Grand Challenge Scholars Program (2011)
Mentor: Christina White and Tony Petrosino,
University of Texas at Austin
Student: Rachel Alexander, Rice University
This summer I had the opportunity to work on a variety of different projects at the University of Texas at Austin. I served as a mentor during the two-week summer robotics camp for underprivileged middle school students, Beyond Blackboards, where I learned about the value of mentoring to both the students and the mentor. Through DTEACh, I also had the opportunity to mentor teachers undergoing professional development to learn the same engineering skills we had taught the students in camp so that they could apply these skills to their own lessons. I also worked with my mentor, Dr. Christina White, in starting up a Grand Challenge Scholars Program (GCSP) at the University of Texas, in which the students enrolled will spend their college careers performing research and engineering design around one of the National Academy of Engineering (NAE) Grand Challenges. I worked with a team to create a variety of curricular materials as well as recruitment strategies for the program. Working with the GCSP led me to my own research – designing an improved curricular model for a high school course in engineering design, modeled loosely after the GCSP. Through the BER REU program itself, I was also exposed to units on medical and clinical ethics, as well as technical communication.

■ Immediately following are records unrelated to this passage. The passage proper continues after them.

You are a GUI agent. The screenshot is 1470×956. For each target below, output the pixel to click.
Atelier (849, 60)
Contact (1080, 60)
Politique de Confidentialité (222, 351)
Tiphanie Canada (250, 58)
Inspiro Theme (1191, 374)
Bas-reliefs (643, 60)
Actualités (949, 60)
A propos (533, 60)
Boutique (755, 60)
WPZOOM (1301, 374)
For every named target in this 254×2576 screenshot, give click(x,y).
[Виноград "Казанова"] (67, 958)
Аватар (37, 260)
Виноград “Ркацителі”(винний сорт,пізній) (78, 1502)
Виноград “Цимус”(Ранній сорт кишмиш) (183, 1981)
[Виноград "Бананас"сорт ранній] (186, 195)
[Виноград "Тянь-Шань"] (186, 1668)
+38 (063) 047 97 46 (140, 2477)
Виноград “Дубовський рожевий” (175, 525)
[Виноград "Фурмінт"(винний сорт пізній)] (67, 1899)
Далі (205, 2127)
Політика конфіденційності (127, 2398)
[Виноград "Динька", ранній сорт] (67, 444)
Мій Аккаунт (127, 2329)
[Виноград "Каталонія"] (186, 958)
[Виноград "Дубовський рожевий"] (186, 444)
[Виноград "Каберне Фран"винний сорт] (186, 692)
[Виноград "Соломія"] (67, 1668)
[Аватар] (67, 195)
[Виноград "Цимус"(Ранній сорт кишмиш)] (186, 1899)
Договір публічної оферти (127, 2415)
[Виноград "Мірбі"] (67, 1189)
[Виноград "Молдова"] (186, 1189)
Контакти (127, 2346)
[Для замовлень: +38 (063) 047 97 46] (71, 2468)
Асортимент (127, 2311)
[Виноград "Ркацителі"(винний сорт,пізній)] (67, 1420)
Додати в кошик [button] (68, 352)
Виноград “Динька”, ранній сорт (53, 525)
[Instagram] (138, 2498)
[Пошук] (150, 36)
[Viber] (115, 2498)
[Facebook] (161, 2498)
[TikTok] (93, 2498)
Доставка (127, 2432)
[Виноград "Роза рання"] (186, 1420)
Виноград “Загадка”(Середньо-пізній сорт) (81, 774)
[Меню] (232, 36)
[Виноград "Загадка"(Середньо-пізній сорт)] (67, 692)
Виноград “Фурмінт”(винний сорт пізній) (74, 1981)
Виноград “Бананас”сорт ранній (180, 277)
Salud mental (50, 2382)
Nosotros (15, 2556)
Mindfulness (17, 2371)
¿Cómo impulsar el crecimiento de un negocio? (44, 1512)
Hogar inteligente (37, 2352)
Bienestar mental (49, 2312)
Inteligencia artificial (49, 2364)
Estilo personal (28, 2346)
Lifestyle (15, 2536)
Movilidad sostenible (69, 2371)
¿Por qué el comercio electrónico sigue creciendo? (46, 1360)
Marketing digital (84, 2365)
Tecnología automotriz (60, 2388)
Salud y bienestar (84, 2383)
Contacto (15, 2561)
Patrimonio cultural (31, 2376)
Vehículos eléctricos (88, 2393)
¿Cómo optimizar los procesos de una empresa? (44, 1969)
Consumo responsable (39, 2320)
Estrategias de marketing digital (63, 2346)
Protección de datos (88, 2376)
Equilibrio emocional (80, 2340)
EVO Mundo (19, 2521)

Applying How People Learn (HPL) Principles to a Dialysis Based Physiology Lab (2012)
Mentor: David Schneeweis, Northwestern University
Student: Arun Singh, Syracuse University
University level education has been primarily focused on 50-60 minute classes that are primarily lectures, with little discussion time added in. Although this technique has been working for some time in helping students obtain knowledge, recent research shows there that interactive teaching techniques grant student a better ability to apply their knowledge appropriately. One form of this kind of teaching is known as challenge-based instruction (CBI), and is based on principles from the book How People Learn: Brain, Mind, Experience, and School, authored by John Bransford, Ann Brown and Rodney Cocking. Rather than listening to the professor spend the entire class on a lecture, students are engaged by CBI through discussion with the professor and each other.
The purpose of my project, supervised by David Schneeweis, was to redesign an existing junior level physiology lab to make it challenge based rather than “cookbook-based.” The lab uses a dialyzer-circuit to replicate the human kidney, and has students make measurements to learn about filtration rate and its driving forces. Currently, students are given the lab manual and a prebuilt circuit, and they follow the instructions to make measurements, obtain data and create graphs to learn relationships between variables. Our goal this summer 2012 was to redesign the lab to help students truly understand what happens in the circuit and why, instead of giving them the circuit and the instructions, and letting them almost mindlessly, in a sense, go through the lab. We also wanted to incorporate data analysis in MATLAB so that the students would learn how to be proficient in MATLAB while realizing the significance of uncertainty and confidence intervals.